Thank goodness, the psychopharmocologist recommended more Klonopin when I flip out. It’s something.
Monday, March 21, 2011
"Indian Princess" circa 1970
I’m so glad didn’t write to all of you last week. Trust me, this one is way cheerier than what you would have seen.
I had two episodes of not getting enough oxygen which put me into the gasping for air abyss and thinking that I can’t imagine an uglier more painful way to die. As soon as your body realizes it’s not getting enough air to breathe, the body and hence the human caught kicking and screaming within that body, are in automatic Panic Mode. Under W.’s color-coded terrorism warning system, this would be Code Red. Everything seems to be hooked just perfectly. What the fuck is going on?!?
The first was an oxygen line squished in a doorway. This scared the crap out of me. A mere crimp can send me into a paroxysm of hysteria. Then on Friday in the bathroom…(why do these things always take place in the bathroom? Because, you silly thing, we (the gods) are in a festive mood: let’s make the situation as miserable and as embarrassing as possible…isn't that fun?) I’m sitting and I cannot catch my breath. I cough. Over and over and over again. (The kind that used to break ribs until my Pecs of Persuasion developed sufficiently to allow the bit of lung that I’ve got to remain functioning. Now they just do evil things to my back muscles. I can handle those, piece of cake.

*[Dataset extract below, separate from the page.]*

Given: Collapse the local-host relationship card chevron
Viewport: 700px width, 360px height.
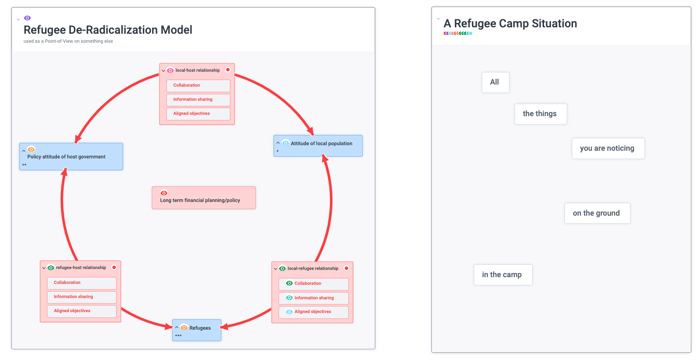Looking at the screenshot, I should pyautogui.click(x=163, y=71).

Ha!) Chip hears the commotion and checks to see if the air is going through all the tubes on my tether. So what the fuck is going on???
He jiggles the bottle of water into which my oxygen passes before getting to me. Without this little step, I’ll dry like a raisin.
Suddenly, I’m getting air. Who, beyond Chip, will think of doing this? I need not only a babysitter, but a handy babysitter at all times. No joke. I’m off in Panic Land, so I’m entirely useless. I guess whoever’s here calls 911. What other option is there?
These frightening episodes exact a toll. There’s always some of “I don’t want to live anymore’s.” But it’s what happens to me every day that makes living such an unpleasant thing to do. I’m petrified of walking and exercising—the two things I must do if there ever is treatment for this terrible disease. For it is terrible. Being a shut-in is terrible.
My fears are sometimes insurmountable. Those are my “days off.” When Franny is on overload. But a constant these days is not wanting to eat. (The really slow and painful way to die…starve yourself. Big move Lipman.) True, that I’ve lost muscle mass is to be expected, but I’ve lost nine pounds since, unlike Humpty Dumpty, I put myself back together again. I ate last night. Not a lot but enough.
Mom and Doug were over. I couldn’t handle it. I couldn’t speak. I couldn’t take part in any conversation. I went to bed mid-evening. The night before, in a fit I had while only Chip was around to watch. I threw soft objects in the living room.
I really wanted to break every breakable I could. This took incredible self-control on my part. Chip said “What do you what?” (Attention, for one.) Me: “I want nothing! I’m nothing!” Bless that man, he put me in a bear hug. (Everyone should have a Chip. Trust me, you won’t be disappointed. You can’t have mine. I found him first.
I do find it hard to be part of this world. Especially as I’m not a participant. I imagine you might say I’m more of a participant with this blog than I was when I was alive. Interesting thought.
Oh, I realized I had read Catch-22 recently when I reached the last page.
One more thing. I finished the Springbok “Indian Princess” doll from the kit my mother bought for us to make together way back in 1970. She’s 16 ½ inches tall. She looks lovely. I’m now sewing the body for “Katrina,” the little Dutch girl. This is the second kit my mother bought. It broke my heart thinking she might not be here to see them (Or hell, I might go before they’re done.). Like an idiot, I found two more on Ebay which I promptly bought. Asshole.